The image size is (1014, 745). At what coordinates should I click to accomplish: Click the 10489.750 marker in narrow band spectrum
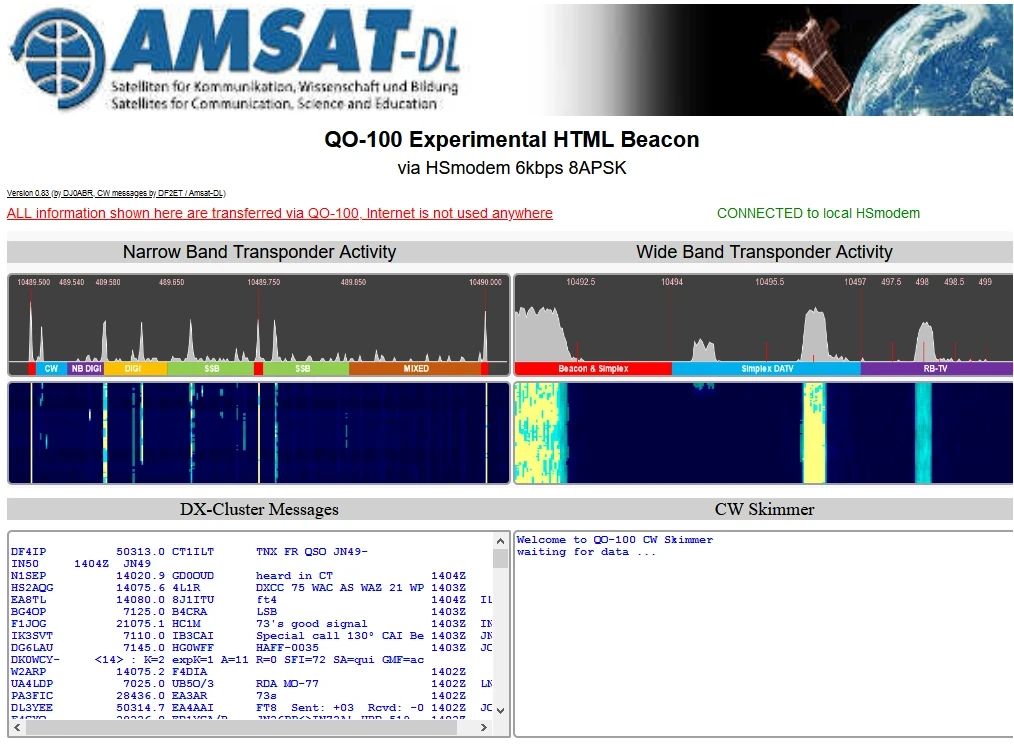pos(263,283)
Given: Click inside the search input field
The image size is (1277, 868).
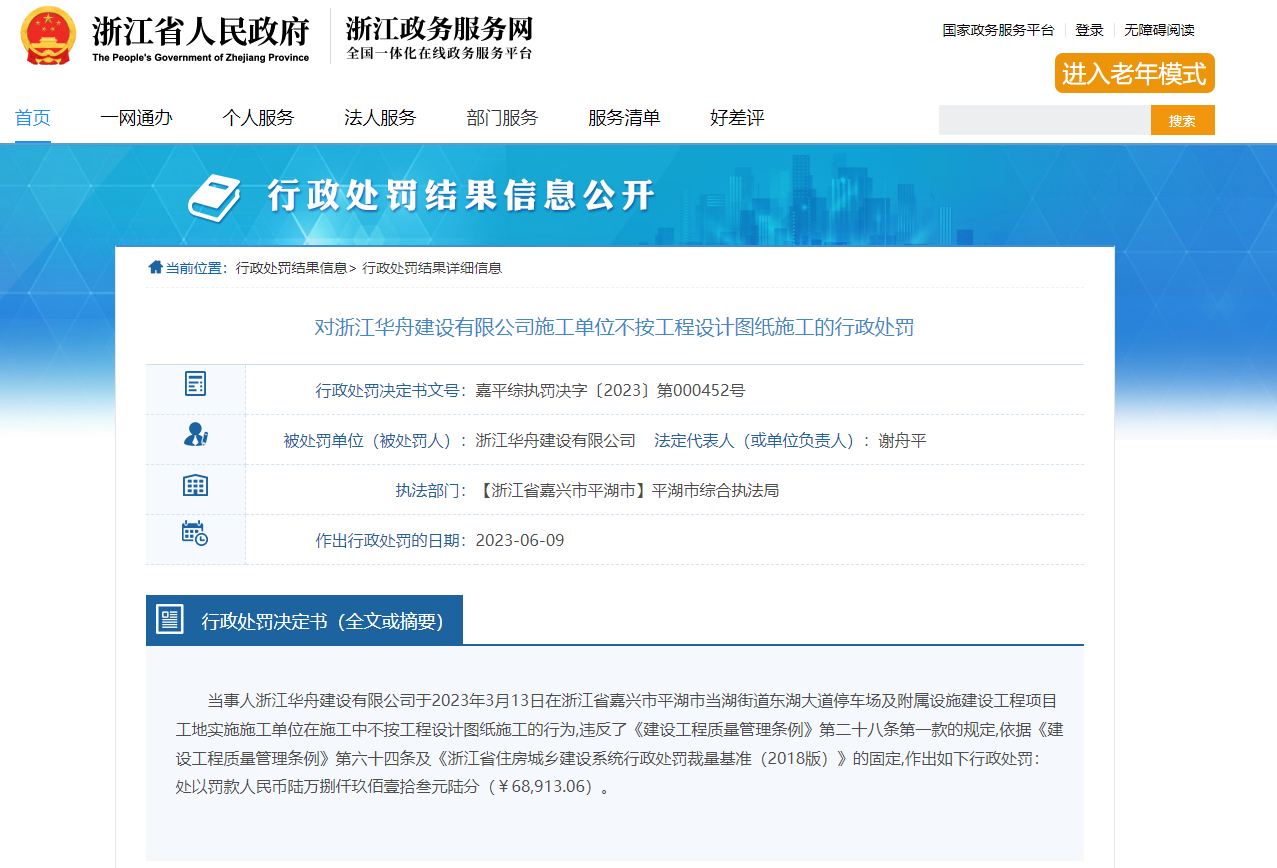Looking at the screenshot, I should point(1043,119).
----------
WHAT NEEDS TO BE DONE:
With the pictures excluded, restate word for word each line from the one that contains "Given: Click inside the search input field" through the last line of the listing above.

RESULT FOR THIS EXERCISE:
Given: Click inside the search input field
The image size is (1277, 868).
Looking at the screenshot, I should point(1043,119).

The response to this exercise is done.